Data section ->

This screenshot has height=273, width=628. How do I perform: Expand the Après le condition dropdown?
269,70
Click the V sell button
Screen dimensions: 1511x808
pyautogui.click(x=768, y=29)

Exercise brief -> Please reproduce the data above line for line, without changing anything.

Result for this task ->
This screenshot has height=273, width=628. How do I perform: Expand the Après le condition dropdown?
269,70
Click the V sell button
Screen dimensions: 1511x808
pyautogui.click(x=768, y=29)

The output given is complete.